EXIficient

EXIficient - open source implementation of the W3C Efficient XML Interchange (EXI) format specification.

The EXI format is a very compact representation for the Extensible Markup Language (XML) Information Set that is intended to simultaneously optimize performance and the utilization of computational resources.

Build Status

API support

Apache Maven Dependency

<dependency>
   <groupId>com.siemens.ct.exi</groupId>
   <artifactId>exificient</artifactId>
   <version>1.0.4</version>
</dependency>

Requirements

Library - Code Sample

/*
 *  Setup EXIFactory as required
 */
EXIFactory exiFactory = DefaultEXIFactory.newInstance();
// e.g., add additional settings beyond the default values
// exiFactory.setGrammars(GrammarFactory.newInstance().createGrammars("foo.xsd")); // use XML schema
// exiFactory.setCodingMode(CodingMode.COMPRESSION); // use deflate compression for larger XML files

/*
 *  encode XML to EXI
 */
String fileEXI = "foo.xml.exi"; // EXI output
OutputStream osEXI = new FileOutputStream(fileEXI);
EXIResult exiResult = new EXIResult(exiFactory);
exiResult.setOutputStream(osEXI);
XMLReader xmlReader = XMLReaderFactory.createXMLReader();
xmlReader.setContentHandler( exiResult.getHandler() );
xmlReader.parse("foo.xml"); // parse XML input
osEXI.close();

/*
 *  decode EXI to XML
 */
String fileXML = "foo.xml.exi.xml"; // XML output again
Result result = new StreamResult(fileXML);
InputSource is = new InputSource(fileEXI);
SAXSource exiSource = new EXISource(exiFactory);
exiSource.setInputSource(is);
TransformerFactory tf = TransformerFactory.newInstance();
Transformer transformer = tf.newTransformer();
transformer.transform(exiSource, result);

Command-line Interface

EXIficient also provides a command-line interface.

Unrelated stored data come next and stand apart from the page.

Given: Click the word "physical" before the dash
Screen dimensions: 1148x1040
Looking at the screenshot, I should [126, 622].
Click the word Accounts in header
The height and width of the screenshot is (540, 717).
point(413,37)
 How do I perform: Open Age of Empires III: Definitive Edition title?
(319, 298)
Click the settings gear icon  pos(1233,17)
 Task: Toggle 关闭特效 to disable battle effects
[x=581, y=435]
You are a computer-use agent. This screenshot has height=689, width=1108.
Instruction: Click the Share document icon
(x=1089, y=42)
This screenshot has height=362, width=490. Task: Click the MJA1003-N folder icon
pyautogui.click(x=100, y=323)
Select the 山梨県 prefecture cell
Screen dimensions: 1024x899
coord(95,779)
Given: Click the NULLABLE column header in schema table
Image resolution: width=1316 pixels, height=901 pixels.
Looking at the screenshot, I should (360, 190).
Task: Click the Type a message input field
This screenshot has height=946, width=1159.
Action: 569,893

/* Class: com.siemens.ct.exi.cmd.EXIficientCMD */

######################################################################### 
###   EXIficient                                                      ### 
###   Command-Shell Options                                           ### 
######################################################################### 

 -h                               /* shows help */ 

 -encode 
 -decode 

 -i  
 -o  

 -schema  
 -xsdSchema                       /* XML schema datatypes only */ 
 -noSchema                        /* default */ 

 -strict 
 -preservePrefixes 
 -preserveComments 
 -preserveLexicalValues 
 -preservePIs                     /* processing instructions */ 
 -preserveDTDs                    /* DTDs & entity references */ 

 -bytePacked 
 -preCompression 
 -compression 

 -blockSize  
 -valueMaxLength  
 -valuePartitionCapacity  

 -noLocalValuePartitions          /* EXI Profile parameters */ 
 -maximumNumberOfBuiltInProductions  
 -maximumNumberOfBuiltInElementGrammars  

 -includeOptions 
 -includeCookie 
 -includeSchemaId 
 -includeSchemaLocation 
 -includeInsignificantXsiNil 
 -includeProfileValues 
 -retainEntityReference
 -fragment 
 -selfContained <{urn:foo}elWithNS,elDefNS>
 -datatypeRepresentationMap  

# Examples
 -encode -schema notebook.xsd -i notebook.xml
 -decode -schema notebook.xsd -i notebook.xml.exi -o notebookDec.xml

EXIFactory Settings

Note: in general all options are set in a way that a small EXI stream is produced. However for larger XML files (e.g., COMPRESSION) or desired fidelity options (e.g., preserver comments) different settings might be chosen.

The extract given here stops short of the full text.